While it is important that individuals and institutions be given the latitude to make a choice on what they do with their money, responsible behaviour is expected of them, particularly in times of shortages such as these.
It is common knowledge that this economy needs every dollar it can get and we should all feel obliged to do our part in conserving the little that is there. Of course, sometimes we do understand that stories of Government ministers living large, building palatial mansions and importing flashy cars like confetti may discourage someone from putting it into circulation.
These are instances we really encourage our ministers and other Government officials to lead from the front. Of course, someone’s ill-behaviour can never justify the next person’s but as a country we need to work towards rebuilding our economy.
We must surely feel guilty to spend millions buying artificial hair although it makes us look good, but the same resources could be used to purchase critical drugs for cancer, HIV or some such that the country needs to import. We also need billions to purchase power but we are always sitting on the edge as a country because the resources are hardly there.
What makes it also sad is the fact that people are also externalising bond notes.
We are made to understand that at bus ports in neighbouring countries such as South Africa, traders and other foreign currency dealers wave thousands of dollars worth of bond notes which they exchange with rands for Zimbabweans who will be on their way back home.
How this started and why this happens remains a mystery. But, of course, there should be some gain depending on the exchange rate but this gain is short-lived compared to what this economy would achieve if all these funds were kept within our borders.
This fixation with opportunistic entrepreneurship serves no one save the well-heeled who care neither for the future nor the present challenges.
Productive time is lost in queues and externalisation has a part to play in all this. I remember at some point it was reported that gold worth more than $1 billion was being smuggled out of the country. The effects of such actions on the economy are obvious and quite evident.
What do we feel ourselves in those quiet moments? What will we bequeath our very innocent and vulnerable children? This blame game is simply for losers.
What is it that you are doing in your sphere, notwithstanding the size?
Indeed, we support the aggressive stance that Government has taken and we anticipate great results.

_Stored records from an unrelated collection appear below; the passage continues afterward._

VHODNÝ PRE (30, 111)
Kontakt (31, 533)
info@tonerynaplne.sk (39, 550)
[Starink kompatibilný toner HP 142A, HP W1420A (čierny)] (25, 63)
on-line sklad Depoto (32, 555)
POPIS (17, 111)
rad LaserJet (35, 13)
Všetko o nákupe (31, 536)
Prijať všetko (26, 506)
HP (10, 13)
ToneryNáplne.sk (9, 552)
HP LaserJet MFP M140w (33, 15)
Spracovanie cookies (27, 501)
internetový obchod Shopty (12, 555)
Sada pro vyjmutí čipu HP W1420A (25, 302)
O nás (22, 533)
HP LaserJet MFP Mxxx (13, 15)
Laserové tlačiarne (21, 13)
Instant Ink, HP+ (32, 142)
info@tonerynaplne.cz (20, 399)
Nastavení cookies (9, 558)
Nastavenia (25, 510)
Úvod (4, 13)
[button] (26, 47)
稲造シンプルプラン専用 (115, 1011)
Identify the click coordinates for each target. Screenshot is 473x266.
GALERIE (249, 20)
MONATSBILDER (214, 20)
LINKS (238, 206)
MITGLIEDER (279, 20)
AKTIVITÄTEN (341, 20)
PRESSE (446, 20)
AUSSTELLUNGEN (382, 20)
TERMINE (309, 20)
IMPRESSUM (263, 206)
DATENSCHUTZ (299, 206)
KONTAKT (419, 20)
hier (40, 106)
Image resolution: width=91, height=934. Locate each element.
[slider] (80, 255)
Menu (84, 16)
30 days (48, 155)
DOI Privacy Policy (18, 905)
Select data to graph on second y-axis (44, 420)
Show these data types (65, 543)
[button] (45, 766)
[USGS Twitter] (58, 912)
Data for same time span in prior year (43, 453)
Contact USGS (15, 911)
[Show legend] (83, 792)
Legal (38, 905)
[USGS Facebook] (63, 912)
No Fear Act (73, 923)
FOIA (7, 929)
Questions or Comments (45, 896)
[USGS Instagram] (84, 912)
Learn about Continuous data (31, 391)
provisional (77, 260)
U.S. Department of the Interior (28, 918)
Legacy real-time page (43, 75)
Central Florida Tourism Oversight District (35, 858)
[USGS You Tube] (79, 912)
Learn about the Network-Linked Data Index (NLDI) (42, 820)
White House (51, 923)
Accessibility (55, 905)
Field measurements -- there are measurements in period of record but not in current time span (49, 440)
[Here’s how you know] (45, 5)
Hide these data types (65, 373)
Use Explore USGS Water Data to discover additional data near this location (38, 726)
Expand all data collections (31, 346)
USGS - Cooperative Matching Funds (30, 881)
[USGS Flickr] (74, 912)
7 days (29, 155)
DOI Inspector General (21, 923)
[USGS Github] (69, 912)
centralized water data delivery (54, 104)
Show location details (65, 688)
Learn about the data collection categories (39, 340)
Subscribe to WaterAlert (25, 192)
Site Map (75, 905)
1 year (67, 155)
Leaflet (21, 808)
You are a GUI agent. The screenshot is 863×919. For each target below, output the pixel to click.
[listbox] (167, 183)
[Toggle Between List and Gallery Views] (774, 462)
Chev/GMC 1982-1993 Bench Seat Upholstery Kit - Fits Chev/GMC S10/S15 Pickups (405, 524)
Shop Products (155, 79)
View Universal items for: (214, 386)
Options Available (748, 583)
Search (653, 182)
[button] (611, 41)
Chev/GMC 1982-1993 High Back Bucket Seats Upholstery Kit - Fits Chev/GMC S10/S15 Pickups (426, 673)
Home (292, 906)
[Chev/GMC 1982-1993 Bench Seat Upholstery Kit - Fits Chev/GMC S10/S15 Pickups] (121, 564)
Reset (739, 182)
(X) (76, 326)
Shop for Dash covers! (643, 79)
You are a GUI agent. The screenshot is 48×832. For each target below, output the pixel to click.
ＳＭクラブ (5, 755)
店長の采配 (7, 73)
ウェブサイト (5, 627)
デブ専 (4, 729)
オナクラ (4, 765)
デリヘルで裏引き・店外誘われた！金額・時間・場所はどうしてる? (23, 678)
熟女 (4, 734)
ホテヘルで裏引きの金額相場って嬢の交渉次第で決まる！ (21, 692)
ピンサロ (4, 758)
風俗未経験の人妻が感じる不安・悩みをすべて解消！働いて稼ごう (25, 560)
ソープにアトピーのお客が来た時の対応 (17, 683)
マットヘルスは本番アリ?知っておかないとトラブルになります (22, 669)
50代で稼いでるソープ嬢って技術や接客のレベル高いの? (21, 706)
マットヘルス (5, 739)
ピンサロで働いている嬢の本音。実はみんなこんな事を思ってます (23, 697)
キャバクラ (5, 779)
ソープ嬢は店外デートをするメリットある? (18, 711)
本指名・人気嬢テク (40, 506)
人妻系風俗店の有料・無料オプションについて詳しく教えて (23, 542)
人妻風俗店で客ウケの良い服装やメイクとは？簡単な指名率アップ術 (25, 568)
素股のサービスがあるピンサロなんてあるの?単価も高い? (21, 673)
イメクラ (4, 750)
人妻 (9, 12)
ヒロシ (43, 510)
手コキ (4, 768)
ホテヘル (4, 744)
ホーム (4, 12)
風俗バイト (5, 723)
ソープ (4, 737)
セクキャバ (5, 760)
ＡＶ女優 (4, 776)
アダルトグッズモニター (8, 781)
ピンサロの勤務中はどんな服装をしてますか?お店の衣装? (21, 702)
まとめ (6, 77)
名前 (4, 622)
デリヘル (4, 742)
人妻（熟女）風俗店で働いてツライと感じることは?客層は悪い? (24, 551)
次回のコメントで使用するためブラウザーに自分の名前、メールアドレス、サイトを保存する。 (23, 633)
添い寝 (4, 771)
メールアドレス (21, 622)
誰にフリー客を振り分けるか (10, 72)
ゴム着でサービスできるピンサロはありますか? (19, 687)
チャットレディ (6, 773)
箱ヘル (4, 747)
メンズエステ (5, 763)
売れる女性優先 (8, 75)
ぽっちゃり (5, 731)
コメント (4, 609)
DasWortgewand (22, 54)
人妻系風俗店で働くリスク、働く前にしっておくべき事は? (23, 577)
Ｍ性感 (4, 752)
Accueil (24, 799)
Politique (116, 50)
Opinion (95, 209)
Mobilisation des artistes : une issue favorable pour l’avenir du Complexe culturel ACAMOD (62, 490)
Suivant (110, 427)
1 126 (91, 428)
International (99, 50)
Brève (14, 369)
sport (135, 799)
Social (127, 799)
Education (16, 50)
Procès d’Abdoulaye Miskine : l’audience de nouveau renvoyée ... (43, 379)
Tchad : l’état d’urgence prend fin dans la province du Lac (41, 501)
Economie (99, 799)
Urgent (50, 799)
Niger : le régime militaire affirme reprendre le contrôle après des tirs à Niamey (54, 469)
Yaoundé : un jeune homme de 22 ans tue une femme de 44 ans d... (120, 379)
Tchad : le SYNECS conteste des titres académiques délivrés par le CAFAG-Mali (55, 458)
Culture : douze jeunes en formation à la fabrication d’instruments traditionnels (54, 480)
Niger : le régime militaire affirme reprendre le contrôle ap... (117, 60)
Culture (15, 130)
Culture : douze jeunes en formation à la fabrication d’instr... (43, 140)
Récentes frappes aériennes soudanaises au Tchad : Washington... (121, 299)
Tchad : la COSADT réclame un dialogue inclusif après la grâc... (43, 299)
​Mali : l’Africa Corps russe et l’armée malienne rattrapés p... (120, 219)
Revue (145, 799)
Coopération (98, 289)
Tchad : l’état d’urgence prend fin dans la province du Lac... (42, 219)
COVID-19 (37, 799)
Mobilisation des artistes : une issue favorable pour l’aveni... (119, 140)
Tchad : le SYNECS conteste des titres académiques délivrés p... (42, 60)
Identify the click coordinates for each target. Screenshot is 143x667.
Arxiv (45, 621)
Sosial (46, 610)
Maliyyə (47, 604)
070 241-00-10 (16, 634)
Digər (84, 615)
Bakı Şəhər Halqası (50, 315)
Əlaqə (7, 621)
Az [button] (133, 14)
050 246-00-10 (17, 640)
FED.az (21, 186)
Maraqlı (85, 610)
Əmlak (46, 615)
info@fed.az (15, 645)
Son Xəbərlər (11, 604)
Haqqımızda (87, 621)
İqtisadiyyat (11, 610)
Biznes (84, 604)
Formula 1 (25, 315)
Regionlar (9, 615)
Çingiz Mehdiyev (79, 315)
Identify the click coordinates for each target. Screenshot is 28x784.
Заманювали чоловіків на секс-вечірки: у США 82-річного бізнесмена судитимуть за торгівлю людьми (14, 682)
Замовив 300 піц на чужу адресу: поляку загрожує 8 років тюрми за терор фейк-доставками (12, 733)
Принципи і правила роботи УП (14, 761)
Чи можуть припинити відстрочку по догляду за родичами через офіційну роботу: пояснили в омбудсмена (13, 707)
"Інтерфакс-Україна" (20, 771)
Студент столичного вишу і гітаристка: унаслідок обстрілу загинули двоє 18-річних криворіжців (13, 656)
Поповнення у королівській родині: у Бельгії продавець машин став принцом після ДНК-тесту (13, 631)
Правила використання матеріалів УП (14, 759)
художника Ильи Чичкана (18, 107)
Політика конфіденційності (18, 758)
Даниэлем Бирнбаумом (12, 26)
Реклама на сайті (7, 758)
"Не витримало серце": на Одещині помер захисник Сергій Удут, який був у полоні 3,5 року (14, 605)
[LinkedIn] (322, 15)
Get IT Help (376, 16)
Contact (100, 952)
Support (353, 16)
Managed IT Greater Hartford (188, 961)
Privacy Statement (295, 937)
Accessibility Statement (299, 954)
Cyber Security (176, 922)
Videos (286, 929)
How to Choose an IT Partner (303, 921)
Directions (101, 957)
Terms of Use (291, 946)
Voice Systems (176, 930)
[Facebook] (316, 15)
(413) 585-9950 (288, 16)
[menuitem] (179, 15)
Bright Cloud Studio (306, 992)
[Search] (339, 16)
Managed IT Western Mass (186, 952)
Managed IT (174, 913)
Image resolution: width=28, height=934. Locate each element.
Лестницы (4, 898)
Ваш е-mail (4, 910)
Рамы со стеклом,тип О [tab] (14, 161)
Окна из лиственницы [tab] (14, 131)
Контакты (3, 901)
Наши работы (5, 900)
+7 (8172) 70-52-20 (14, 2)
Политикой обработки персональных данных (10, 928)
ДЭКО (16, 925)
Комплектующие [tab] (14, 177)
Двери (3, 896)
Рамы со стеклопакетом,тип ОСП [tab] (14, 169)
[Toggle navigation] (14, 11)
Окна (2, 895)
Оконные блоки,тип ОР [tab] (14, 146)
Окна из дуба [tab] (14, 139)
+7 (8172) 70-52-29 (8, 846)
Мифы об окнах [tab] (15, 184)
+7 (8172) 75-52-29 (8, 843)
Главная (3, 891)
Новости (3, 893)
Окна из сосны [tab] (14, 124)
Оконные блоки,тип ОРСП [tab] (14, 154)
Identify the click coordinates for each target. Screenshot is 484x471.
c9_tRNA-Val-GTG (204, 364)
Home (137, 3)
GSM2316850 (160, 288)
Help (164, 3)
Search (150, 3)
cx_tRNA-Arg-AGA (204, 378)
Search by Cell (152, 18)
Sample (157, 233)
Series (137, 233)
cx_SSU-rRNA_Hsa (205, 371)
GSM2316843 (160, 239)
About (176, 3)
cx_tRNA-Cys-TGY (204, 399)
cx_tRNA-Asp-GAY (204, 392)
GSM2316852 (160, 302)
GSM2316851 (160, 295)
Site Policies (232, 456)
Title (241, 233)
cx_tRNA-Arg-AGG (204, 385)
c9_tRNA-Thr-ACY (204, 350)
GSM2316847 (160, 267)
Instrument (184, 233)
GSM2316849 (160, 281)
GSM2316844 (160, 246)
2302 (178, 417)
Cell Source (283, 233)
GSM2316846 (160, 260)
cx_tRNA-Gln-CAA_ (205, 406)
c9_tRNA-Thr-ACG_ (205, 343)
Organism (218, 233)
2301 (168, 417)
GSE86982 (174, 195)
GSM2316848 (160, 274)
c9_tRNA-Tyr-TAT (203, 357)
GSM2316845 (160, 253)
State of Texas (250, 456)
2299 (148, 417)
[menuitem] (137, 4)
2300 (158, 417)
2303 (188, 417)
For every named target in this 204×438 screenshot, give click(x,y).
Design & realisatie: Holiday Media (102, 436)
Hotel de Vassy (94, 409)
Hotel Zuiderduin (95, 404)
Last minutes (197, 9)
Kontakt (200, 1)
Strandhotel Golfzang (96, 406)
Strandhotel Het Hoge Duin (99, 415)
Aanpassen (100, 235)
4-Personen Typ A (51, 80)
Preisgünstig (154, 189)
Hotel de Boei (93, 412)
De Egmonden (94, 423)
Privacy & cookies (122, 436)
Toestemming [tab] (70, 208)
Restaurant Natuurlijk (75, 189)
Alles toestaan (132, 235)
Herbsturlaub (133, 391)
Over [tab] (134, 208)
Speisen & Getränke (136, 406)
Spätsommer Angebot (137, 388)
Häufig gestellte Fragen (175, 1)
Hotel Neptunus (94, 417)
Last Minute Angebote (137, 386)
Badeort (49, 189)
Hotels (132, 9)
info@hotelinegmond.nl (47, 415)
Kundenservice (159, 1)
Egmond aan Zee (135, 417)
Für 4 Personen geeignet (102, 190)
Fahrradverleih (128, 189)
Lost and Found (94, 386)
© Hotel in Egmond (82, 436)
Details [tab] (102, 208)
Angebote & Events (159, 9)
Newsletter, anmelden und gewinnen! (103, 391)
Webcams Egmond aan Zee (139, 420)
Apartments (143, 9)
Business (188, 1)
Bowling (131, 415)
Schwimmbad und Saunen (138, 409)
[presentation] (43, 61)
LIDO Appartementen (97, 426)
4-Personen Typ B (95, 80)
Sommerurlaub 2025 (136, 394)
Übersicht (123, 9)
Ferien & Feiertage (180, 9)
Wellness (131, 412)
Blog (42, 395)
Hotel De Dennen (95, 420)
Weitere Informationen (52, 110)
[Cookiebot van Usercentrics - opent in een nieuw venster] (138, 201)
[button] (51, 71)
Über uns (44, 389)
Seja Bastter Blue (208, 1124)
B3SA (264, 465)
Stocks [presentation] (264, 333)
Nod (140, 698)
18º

Those caught on the wrong side must surely face the full wrath of the law.
This country is not poor at all but pure misallocation of resources and resultant failure to maximise on opportunities has created an underperforming economy.
Of course, we could write books about what has gone wrong but let’s start this first chapter with focus on externalisation. Taming it is a low hanging fruit that could bring changes immediately.
Of course, we should not lose sight on the importance to increase production to generate more foreign currency but let’s also retain the little that we make in the interim.
Philosopher Dennis Waitley eloquently ad succinctly put it: “There are two primary choices in life: to accept conditions as they exist or accept the responsibility for changing them.”
My fervent hope is for each and every one of us to make a difference, to have an impact, no matter how small, in fashioning the Zimbabwe we want.
There is no politics here, and as former US president Bill Clinton famously remarked: “It’s the economy, stupid.”
When we abuse forex then we become like the father who extravagantly spends the few dollars he has on alcohol, leaving the family desperately hungry, with nothing to eat.
I write this fully cognisant that that this is not simply a Zimbabwean problem.
It is quite prevalent in most African states. We need to find ourselves. In God I Trust!